TASK DESCRIPTION
Retype, word for word, every line starting at the line with "This screenshot has height=384, width=574." and ending with the final line of the entries; skip the pictures.
#### DATA RECORDS
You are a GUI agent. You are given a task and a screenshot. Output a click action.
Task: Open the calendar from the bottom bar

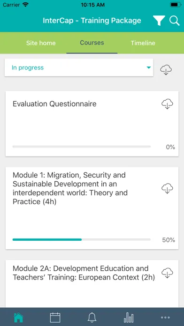pos(55,318)
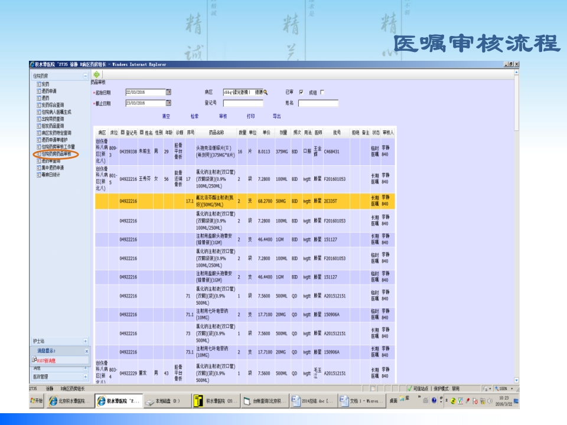Check the 成组 grouping checkbox
The image size is (567, 425).
coord(322,92)
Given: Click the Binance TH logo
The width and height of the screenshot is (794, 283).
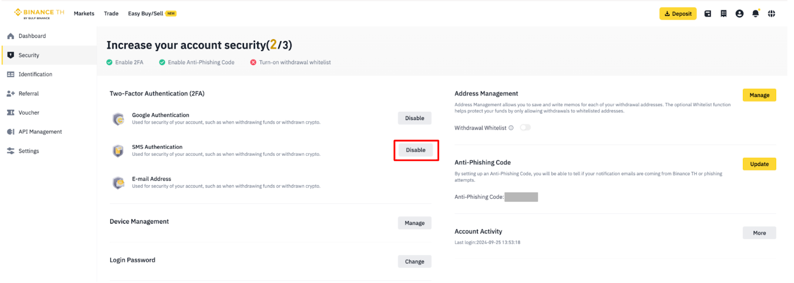Looking at the screenshot, I should coord(39,13).
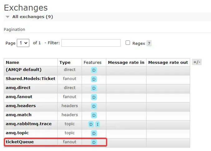Click the D badge in amq.topic row

click(x=94, y=133)
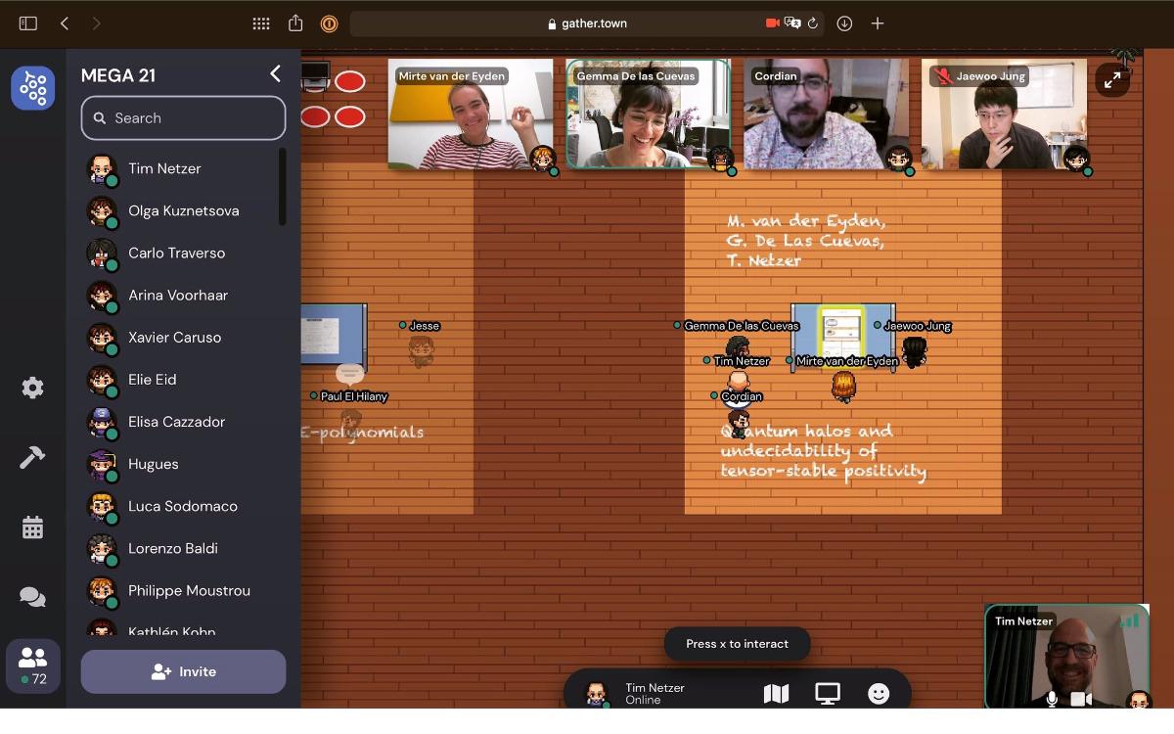1174x734 pixels.
Task: Click the Safari share button
Action: [295, 23]
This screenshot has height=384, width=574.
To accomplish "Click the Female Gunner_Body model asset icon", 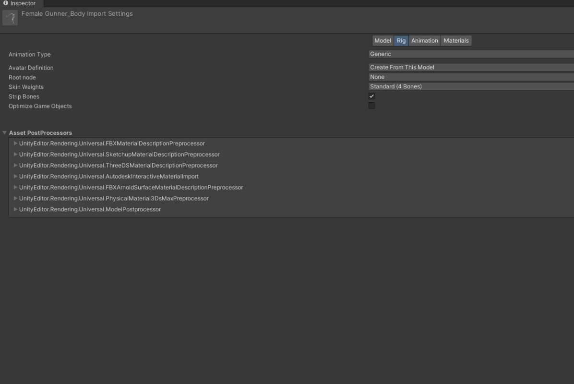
########
ANSWER TO THE EXERCISE
This screenshot has height=384, width=574.
To accomplish "Click the Female Gunner_Body model asset icon", 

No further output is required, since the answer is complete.